What is required:
Please repeat, unchanged, the lines at the top of the listing below, ending with the one that has "Refubrishment (147, 1969)".

Entries shown:
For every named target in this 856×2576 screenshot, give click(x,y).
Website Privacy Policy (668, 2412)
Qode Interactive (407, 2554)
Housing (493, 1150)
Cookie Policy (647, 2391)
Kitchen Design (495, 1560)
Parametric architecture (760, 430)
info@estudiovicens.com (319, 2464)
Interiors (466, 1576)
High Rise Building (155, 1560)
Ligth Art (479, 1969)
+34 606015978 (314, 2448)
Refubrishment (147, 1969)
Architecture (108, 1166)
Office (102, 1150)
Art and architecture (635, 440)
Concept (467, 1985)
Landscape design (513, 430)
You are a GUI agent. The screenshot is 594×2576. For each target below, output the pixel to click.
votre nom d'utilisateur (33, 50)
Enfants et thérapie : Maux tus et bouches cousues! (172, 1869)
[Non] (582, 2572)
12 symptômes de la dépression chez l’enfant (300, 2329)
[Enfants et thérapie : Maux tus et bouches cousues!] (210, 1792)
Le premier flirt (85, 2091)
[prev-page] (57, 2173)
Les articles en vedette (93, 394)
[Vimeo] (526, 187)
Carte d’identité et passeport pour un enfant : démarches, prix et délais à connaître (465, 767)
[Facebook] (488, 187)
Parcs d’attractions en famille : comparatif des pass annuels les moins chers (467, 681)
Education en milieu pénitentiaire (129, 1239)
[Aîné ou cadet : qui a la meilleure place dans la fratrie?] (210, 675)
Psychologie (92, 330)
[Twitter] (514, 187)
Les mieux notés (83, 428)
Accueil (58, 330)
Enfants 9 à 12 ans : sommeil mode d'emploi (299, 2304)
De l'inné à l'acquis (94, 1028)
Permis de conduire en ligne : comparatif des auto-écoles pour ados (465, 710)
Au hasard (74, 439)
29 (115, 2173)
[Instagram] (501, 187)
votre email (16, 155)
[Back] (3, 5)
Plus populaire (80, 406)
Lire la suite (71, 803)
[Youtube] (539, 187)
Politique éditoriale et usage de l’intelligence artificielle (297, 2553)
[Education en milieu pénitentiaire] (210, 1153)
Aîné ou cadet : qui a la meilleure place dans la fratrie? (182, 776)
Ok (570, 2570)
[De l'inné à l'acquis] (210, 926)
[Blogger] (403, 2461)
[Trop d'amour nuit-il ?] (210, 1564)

Written solution:
For every named target in this 856×2576 screenshot, give click(x,y).
Website Privacy Policy (668, 2412)
Qode Interactive (407, 2554)
Housing (493, 1150)
Cookie Policy (647, 2391)
Kitchen Design (495, 1560)
Parametric architecture (760, 430)
info@estudiovicens.com (319, 2464)
Interiors (466, 1576)
High Rise Building (155, 1560)
Ligth Art (479, 1969)
+34 606015978 (314, 2448)
Refubrishment (147, 1969)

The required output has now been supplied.